* **Task objective**
Transcribe the listing below exactly, beginning with the line that contains "Where should I click to: Close" and continuing through the line that contains "Action: [245, 370]", including both of those lines.

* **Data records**
>>>>>
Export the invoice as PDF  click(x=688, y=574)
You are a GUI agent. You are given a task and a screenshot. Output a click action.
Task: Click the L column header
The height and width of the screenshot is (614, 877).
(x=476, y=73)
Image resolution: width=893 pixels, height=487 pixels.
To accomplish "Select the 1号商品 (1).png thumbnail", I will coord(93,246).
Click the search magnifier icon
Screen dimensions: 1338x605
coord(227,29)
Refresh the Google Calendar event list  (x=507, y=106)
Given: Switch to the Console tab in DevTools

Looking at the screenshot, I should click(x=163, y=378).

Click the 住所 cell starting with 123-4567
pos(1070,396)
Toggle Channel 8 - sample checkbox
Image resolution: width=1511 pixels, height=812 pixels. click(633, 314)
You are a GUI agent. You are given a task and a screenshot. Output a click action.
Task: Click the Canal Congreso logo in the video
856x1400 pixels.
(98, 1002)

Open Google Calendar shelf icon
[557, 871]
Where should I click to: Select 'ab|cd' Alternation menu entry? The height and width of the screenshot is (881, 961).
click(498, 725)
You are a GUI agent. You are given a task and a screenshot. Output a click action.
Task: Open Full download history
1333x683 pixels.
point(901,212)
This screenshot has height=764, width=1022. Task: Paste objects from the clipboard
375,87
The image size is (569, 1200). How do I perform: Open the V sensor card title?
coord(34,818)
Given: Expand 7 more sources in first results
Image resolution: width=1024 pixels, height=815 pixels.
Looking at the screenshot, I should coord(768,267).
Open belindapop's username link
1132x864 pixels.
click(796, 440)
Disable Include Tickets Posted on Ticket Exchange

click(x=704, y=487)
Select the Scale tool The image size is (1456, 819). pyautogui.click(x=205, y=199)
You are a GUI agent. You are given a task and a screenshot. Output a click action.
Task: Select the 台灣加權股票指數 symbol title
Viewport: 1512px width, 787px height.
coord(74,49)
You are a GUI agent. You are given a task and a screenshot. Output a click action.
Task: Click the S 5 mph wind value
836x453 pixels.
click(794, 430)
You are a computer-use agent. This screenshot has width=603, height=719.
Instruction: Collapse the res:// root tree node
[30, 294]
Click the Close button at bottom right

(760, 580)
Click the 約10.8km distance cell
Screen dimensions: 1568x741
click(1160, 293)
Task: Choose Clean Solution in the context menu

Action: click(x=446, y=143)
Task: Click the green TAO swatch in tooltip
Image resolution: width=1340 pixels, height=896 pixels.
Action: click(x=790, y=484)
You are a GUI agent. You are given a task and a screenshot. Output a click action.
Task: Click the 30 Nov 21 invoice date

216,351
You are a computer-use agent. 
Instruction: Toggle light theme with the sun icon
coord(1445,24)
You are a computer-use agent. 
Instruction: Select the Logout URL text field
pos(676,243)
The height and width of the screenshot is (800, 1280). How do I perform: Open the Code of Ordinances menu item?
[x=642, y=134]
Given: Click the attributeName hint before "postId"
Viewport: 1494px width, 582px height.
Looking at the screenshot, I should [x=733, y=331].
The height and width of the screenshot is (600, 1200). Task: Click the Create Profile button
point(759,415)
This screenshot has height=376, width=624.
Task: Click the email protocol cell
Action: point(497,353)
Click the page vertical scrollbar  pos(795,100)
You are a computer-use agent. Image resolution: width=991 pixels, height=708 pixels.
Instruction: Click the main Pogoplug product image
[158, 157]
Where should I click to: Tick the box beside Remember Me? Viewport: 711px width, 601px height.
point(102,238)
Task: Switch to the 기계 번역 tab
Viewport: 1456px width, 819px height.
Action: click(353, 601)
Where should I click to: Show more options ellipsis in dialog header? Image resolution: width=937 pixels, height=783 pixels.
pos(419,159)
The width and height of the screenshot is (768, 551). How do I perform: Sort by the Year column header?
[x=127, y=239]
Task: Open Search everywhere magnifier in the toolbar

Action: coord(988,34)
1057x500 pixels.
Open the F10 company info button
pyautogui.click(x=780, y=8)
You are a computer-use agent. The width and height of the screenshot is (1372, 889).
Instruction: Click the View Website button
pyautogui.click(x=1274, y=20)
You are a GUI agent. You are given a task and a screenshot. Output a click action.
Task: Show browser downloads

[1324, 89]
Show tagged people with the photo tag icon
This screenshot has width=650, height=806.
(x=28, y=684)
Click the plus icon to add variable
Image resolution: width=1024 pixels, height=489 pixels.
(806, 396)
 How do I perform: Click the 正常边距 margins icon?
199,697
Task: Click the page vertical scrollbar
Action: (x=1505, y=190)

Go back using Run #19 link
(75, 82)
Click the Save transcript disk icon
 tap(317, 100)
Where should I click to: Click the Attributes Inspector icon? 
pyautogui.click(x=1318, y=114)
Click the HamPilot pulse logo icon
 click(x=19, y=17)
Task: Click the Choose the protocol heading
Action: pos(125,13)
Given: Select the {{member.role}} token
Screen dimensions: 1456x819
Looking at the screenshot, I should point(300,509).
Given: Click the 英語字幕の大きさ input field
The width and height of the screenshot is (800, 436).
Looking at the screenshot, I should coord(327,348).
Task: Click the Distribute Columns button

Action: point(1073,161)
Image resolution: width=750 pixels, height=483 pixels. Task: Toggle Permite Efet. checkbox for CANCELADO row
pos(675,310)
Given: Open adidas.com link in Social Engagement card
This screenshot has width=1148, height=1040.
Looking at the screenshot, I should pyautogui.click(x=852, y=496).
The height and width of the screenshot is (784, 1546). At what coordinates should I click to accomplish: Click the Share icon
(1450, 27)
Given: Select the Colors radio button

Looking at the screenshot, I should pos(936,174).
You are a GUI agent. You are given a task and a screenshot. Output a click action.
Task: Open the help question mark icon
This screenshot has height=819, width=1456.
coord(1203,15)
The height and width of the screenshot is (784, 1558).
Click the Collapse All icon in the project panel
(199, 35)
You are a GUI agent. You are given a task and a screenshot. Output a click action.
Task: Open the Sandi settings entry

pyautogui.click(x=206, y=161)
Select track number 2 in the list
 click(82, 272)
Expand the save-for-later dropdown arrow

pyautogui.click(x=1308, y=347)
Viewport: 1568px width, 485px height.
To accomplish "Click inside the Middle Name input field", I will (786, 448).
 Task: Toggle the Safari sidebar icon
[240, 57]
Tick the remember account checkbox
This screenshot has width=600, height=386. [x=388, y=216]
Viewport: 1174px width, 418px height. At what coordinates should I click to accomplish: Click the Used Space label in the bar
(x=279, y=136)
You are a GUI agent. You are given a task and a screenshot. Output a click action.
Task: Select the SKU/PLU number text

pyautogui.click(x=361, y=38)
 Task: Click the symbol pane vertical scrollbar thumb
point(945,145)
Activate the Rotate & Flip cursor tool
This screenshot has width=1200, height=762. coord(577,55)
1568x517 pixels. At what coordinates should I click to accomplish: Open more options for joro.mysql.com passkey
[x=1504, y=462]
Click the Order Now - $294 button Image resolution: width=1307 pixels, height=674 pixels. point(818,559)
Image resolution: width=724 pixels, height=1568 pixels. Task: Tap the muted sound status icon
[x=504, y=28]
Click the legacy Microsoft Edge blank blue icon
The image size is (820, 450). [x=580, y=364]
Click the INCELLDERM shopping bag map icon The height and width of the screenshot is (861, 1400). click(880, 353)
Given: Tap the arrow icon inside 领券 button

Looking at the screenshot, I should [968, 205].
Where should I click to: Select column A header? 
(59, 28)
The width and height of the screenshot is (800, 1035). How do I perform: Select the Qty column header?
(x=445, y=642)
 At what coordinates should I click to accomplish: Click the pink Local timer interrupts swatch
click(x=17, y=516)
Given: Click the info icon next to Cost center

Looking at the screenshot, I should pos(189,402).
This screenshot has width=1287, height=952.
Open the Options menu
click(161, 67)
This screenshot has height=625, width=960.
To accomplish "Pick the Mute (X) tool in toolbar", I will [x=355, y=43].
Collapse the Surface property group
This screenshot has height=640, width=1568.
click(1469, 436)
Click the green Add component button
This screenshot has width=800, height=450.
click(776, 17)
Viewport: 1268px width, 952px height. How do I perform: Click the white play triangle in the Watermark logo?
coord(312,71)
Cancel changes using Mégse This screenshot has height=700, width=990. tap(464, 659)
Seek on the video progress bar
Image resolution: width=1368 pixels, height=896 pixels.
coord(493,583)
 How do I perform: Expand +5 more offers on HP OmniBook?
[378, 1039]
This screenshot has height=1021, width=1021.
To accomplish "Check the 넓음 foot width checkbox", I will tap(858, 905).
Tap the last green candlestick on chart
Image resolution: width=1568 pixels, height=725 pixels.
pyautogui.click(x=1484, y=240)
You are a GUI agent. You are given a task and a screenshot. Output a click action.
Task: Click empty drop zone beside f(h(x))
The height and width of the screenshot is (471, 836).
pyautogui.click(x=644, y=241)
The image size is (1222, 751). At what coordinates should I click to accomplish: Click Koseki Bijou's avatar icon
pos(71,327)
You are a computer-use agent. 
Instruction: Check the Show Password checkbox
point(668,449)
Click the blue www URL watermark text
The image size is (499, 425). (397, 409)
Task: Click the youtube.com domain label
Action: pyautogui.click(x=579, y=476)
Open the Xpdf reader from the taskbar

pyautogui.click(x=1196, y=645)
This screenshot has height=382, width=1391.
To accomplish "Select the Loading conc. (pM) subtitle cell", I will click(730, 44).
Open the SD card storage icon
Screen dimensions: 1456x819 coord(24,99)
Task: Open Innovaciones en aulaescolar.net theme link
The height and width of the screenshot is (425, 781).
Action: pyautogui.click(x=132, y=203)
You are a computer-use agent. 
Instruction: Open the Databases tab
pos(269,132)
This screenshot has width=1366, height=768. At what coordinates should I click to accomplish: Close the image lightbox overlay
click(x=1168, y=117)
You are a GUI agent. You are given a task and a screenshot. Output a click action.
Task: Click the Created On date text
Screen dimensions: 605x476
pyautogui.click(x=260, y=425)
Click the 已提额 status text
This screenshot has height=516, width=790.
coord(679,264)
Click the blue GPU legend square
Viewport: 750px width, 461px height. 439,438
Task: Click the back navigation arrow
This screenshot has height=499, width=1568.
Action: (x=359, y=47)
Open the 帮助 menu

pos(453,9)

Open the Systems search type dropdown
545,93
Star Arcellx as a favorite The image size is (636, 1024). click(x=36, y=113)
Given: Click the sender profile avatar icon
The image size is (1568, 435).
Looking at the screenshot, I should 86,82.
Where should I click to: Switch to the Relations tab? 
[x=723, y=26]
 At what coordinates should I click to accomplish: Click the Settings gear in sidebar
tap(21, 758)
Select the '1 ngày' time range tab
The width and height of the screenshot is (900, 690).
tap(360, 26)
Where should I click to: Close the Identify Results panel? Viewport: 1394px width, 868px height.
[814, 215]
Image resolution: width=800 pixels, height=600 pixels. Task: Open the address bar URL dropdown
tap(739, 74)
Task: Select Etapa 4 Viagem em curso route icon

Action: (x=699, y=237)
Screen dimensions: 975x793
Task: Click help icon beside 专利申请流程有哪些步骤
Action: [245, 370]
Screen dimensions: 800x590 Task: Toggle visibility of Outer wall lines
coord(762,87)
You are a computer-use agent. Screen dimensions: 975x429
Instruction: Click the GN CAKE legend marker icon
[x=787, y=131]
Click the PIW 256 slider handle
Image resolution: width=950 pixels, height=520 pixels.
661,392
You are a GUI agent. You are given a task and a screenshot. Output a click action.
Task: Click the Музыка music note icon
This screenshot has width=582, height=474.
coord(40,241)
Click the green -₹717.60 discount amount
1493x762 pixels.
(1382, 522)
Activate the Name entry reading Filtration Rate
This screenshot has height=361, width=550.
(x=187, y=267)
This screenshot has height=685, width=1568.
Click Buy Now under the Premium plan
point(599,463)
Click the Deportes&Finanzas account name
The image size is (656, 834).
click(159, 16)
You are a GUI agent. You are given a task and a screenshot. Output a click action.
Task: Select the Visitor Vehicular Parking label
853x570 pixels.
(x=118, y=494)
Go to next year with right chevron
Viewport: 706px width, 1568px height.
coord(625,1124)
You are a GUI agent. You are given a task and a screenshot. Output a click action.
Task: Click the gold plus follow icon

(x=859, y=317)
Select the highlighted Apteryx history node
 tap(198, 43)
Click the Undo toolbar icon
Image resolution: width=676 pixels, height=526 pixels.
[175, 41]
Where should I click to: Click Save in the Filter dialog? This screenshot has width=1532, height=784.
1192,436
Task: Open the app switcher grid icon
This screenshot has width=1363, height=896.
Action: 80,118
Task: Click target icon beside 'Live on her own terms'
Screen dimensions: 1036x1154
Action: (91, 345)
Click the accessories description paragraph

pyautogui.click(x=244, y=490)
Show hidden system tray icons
<<<<<
* **Reply**
Where should I click to: Close the Identify Results panel? Viewport: 1394px width, 868px height.
[814, 215]
Image resolution: width=800 pixels, height=600 pixels. Task: Open the address bar URL dropdown
tap(739, 74)
Task: Select Etapa 4 Viagem em curso route icon

Action: (x=699, y=237)
Screen dimensions: 975x793
Task: Click help icon beside 专利申请流程有哪些步骤
Action: [245, 370]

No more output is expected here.